Here’s my poem written on the below 20 prompts! Hope you enjoy reading it 🙂 I can’t tell you I enjoyed writing it. It felt like a mental exercise but I like how it turned out in the end. It was great learning. Let me know what you think
“Our (optional) prompt for today is one that we have used in past years, but which I love to come back to, because it so often takes me to new and unusual places, and results in fantastic poems. It’s called the “Twenty Little Poetry Projects,” and was originally developed by Jim Simmerman. The challenge is to use/do all of the following in the same poem. Of course, if you can’t fit all twenty projects into your poem, or a few of them get your poem going, that is just fine too!”
- Begin the poem with a metaphor.
- Say something specific but utterly preposterous.
- Use at least one image for each of the five senses, either in succession or scattered randomly throughout the poem.
- Use one example of synesthesia (mixing the senses).
- Use the proper name of a person and the proper name of a place.
- Contradict something you said earlier in the poem.
- Change direction or digress from the last thing you said.
- Use a word (slang?) you’ve never seen in a poem.

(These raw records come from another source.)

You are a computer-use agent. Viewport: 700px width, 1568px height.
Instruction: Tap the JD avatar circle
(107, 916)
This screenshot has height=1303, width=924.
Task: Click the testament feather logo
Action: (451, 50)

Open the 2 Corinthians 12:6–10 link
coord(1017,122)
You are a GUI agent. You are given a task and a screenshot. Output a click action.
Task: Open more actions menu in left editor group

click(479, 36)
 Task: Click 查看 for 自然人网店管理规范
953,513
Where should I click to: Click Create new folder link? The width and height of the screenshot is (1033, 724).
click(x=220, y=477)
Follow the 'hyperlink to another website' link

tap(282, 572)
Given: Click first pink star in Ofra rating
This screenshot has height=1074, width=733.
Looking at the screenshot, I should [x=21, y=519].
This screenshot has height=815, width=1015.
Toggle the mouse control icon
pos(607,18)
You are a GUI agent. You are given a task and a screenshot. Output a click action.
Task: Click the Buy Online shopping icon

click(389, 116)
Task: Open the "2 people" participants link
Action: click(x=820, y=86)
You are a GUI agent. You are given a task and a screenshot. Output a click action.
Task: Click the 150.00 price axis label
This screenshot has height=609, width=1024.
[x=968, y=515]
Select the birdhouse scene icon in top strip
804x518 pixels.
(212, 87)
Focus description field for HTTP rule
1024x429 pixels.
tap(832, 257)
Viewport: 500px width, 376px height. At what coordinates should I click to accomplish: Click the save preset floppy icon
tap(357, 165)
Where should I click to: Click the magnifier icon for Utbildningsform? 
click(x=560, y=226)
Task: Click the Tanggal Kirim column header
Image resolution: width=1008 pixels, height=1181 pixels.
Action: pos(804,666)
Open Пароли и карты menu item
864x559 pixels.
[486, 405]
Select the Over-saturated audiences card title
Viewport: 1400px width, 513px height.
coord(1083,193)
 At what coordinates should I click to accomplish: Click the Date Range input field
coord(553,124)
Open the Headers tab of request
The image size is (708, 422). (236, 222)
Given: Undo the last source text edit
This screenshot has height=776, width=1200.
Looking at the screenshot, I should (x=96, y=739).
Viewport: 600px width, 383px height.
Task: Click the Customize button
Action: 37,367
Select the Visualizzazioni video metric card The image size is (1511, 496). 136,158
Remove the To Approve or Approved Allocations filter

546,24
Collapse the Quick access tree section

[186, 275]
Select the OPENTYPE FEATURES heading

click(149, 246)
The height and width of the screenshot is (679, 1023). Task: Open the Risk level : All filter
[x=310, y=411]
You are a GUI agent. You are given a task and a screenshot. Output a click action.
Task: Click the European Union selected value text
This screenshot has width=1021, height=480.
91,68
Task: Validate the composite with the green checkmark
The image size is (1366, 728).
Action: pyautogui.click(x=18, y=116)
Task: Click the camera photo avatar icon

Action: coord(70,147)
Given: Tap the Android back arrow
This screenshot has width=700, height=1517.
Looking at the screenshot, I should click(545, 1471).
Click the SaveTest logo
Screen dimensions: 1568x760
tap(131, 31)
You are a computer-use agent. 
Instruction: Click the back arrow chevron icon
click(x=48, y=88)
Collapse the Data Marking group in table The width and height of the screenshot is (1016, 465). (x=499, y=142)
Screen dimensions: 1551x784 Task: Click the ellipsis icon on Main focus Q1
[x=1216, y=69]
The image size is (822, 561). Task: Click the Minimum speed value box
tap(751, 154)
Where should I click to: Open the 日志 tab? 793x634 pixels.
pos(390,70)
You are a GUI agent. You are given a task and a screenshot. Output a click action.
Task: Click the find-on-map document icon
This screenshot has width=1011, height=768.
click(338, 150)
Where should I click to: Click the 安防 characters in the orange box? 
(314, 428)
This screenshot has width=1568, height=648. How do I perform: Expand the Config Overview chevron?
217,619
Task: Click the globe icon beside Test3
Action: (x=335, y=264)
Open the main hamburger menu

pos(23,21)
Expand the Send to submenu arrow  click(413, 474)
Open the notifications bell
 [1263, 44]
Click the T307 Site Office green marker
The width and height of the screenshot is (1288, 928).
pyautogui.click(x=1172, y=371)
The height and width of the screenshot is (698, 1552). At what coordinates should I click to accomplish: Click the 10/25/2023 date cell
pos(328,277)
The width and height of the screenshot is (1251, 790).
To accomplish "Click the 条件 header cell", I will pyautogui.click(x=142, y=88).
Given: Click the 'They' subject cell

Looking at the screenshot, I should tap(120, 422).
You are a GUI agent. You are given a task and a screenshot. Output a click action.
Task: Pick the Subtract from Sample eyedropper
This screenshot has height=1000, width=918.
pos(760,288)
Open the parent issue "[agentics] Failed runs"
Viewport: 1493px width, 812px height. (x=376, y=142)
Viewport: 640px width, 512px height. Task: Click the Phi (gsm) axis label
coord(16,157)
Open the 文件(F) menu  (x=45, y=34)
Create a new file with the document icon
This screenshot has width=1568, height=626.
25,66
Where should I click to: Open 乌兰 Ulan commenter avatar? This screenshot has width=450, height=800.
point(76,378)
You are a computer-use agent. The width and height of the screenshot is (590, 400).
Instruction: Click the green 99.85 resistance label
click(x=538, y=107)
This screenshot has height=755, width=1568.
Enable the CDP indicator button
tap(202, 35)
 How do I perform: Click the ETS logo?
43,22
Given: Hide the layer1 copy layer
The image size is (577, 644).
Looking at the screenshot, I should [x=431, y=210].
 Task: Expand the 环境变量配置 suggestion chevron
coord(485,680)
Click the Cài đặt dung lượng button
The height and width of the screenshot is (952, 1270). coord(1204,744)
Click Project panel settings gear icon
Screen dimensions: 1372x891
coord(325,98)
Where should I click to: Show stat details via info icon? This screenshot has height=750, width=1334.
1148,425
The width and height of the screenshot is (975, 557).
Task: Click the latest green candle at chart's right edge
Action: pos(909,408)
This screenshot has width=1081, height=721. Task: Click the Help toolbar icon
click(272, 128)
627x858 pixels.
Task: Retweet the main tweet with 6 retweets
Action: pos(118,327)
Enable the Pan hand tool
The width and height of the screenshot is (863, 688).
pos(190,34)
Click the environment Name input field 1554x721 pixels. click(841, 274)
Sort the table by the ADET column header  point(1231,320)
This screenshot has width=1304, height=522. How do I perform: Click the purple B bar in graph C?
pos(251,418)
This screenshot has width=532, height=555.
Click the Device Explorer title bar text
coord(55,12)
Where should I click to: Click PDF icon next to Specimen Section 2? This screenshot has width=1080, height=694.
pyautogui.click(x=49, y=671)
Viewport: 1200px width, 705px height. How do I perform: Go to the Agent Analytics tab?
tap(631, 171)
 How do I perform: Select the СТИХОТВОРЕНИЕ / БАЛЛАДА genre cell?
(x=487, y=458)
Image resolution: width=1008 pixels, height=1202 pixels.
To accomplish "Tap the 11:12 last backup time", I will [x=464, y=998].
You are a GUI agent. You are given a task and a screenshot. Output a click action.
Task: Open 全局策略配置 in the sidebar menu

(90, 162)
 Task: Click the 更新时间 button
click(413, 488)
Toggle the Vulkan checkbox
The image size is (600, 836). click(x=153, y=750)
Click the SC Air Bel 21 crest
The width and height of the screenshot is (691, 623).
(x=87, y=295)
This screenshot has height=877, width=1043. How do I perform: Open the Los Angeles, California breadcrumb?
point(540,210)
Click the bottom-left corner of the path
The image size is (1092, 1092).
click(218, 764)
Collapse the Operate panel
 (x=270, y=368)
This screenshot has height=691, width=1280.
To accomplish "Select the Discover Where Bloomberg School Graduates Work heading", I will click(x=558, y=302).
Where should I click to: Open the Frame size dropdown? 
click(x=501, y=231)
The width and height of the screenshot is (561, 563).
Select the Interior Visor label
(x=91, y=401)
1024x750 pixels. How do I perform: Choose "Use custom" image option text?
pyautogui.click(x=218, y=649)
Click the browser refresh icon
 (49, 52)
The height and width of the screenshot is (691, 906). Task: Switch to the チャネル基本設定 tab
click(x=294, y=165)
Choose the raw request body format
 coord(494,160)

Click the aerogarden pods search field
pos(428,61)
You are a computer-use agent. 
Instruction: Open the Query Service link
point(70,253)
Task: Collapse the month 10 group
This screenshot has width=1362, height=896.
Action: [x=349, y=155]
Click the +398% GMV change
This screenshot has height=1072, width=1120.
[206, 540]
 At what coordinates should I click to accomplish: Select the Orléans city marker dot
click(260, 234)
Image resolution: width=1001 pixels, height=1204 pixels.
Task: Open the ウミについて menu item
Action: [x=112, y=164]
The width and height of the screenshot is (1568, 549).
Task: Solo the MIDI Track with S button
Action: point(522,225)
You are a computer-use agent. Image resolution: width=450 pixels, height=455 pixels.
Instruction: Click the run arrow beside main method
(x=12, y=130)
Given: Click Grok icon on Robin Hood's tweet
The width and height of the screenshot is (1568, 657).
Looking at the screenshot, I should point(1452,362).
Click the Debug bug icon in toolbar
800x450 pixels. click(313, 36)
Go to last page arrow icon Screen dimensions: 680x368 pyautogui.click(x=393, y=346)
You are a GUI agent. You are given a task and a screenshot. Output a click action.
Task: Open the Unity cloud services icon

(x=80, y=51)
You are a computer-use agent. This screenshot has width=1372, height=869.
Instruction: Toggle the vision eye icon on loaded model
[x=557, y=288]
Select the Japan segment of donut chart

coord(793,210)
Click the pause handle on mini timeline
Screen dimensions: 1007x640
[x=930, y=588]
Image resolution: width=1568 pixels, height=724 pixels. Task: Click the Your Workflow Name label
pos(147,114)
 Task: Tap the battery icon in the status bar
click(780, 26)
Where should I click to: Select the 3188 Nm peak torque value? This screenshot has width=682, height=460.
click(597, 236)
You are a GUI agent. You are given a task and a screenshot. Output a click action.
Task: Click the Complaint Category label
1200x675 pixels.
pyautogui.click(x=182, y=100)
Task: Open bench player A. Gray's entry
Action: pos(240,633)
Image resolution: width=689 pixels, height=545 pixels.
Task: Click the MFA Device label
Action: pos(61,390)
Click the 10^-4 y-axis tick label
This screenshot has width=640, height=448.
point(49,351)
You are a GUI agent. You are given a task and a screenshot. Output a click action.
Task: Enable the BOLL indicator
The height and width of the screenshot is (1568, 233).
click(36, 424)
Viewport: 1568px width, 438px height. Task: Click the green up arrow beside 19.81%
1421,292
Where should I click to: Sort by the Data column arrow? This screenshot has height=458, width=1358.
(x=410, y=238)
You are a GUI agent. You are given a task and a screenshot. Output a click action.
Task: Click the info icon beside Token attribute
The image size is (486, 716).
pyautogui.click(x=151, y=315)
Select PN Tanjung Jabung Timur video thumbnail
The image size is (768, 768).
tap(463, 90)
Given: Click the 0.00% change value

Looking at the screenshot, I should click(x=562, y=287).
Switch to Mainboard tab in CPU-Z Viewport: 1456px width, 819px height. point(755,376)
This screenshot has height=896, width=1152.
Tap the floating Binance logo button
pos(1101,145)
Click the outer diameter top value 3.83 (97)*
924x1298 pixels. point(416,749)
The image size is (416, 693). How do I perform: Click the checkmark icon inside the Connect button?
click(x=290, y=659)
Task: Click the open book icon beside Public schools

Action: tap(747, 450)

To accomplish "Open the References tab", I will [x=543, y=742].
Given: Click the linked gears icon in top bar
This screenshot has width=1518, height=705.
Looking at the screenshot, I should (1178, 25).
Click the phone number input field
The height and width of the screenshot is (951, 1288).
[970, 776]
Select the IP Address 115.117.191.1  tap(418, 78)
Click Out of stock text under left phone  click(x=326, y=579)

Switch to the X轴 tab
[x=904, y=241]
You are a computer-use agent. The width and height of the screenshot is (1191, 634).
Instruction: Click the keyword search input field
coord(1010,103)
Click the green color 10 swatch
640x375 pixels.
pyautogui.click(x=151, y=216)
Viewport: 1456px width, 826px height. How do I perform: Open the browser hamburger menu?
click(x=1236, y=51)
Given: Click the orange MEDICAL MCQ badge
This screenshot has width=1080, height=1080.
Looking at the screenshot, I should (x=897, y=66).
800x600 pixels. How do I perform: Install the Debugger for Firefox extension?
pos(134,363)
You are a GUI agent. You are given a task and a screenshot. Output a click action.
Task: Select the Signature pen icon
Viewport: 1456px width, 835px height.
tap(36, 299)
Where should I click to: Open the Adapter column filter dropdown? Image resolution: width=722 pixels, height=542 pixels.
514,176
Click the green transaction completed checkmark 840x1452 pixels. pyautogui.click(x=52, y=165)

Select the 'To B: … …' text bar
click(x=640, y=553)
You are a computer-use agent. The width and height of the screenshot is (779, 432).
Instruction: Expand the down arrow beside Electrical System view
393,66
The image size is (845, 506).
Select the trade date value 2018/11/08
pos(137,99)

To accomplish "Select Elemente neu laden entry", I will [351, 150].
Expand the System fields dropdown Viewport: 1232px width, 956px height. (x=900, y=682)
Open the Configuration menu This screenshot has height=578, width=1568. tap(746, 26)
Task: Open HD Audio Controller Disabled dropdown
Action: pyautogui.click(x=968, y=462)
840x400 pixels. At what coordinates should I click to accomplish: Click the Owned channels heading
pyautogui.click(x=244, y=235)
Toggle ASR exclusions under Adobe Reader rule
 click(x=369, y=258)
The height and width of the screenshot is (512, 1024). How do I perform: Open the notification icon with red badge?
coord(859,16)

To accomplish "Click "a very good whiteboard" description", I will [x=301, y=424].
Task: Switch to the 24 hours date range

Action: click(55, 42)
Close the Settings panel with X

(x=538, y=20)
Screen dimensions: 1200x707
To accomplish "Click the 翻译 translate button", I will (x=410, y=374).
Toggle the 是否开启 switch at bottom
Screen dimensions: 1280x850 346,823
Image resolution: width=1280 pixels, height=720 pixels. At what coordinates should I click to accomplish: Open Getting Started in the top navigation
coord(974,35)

- Use an example of false cause-effect logic.
- Use a piece of talk you’ve actually heard (preferably in dialect and/or which you don’t understand).
- Create a metaphor using the following construction: “The (adjective) (concrete noun) of (abstract noun) . . .”
- Use an image in such a way as to reverse its usual associative qualities.
- Make the persona or character in the poem do something he or she could not do in “real life.”
- Refer to yourself by nickname and in the third person.
- Write in the future tense, such that part of the poem seems to be a prediction.
- Modify a noun with an unlikely adjective.
- Make a declarative assertion that sounds convincing but that finally makes no sense.
- Use a phrase from a language other than English.
- Make a non-human object say or do something human (personification).
- Close the poem with a vivid image that makes no statement, but that “echoes” an image from earlier in the poem.
Freedom’s an untethered kite
La liberté est un cerfvolant sans attaches
A cool breeze that blows, on a hot summer’s day
a cup of hot chocolate on a cold winter’s day
a burbling brook that flows over pebbles and rocks
Tiny, wild flowers – blooming over walls and roof-tops
Heidi meandering on the Swiss alps
Feasting with her grandfather on warm bread with goat’s cheese
Aladdin on his magic carpet but he is rooted to the ground
He can’t fly for Smiths’ is holding him down
“Yallah Jasmine. Habibti, tell me what’s wrong?”
“I can smell trouble. Wallah, some down,” said Jasmine, scared.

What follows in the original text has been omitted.